Available records:
• • •
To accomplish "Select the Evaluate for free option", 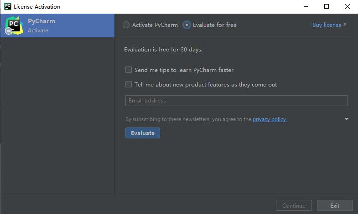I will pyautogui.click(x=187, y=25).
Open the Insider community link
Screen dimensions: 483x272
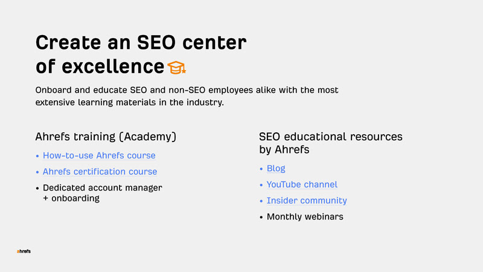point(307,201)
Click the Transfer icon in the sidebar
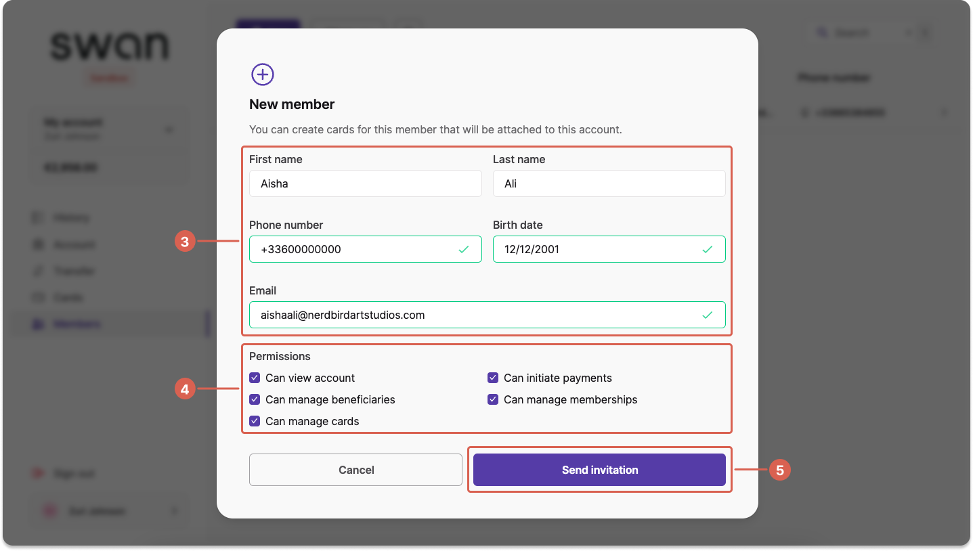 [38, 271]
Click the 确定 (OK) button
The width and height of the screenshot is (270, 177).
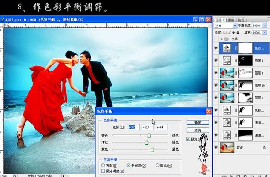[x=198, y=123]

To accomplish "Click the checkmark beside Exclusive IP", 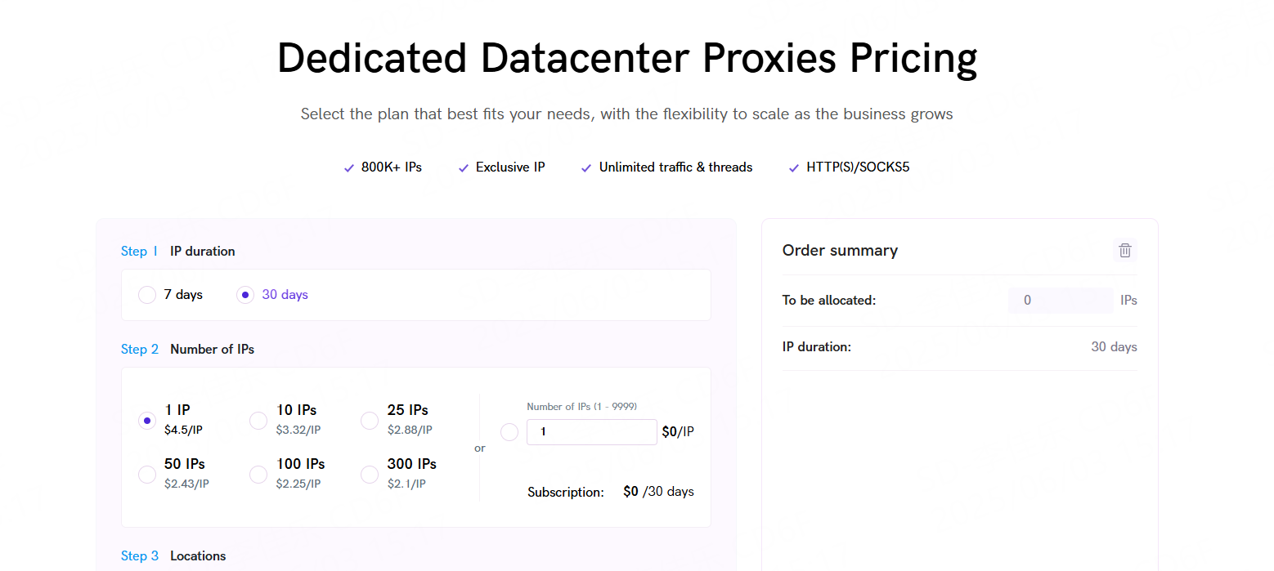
• • •
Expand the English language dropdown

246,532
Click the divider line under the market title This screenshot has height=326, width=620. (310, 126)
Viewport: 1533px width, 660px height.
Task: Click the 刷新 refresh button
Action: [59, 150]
• • •
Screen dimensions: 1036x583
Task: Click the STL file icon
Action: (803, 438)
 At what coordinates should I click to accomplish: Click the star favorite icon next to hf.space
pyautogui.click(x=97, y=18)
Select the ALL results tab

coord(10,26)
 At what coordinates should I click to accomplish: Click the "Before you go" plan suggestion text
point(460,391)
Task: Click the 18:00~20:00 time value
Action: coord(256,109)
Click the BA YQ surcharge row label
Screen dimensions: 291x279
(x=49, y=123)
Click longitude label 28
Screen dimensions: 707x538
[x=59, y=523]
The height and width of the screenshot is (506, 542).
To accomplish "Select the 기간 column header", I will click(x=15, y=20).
• • •
Activity:
Within the listing above, the lines starting at the one containing "Screen dimensions: 483x272" and ending at the one containing "the checkmark beside" are to be returned exactly. Omit the pictures.

Result:
Screen dimensions: 483x272
point(307,201)
Click the Transfer icon in the sidebar
 [38, 271]
Click the 确定 (OK) button
The width and height of the screenshot is (270, 177).
[x=198, y=123]

To accomplish "Click the checkmark beside Exclusive IP", 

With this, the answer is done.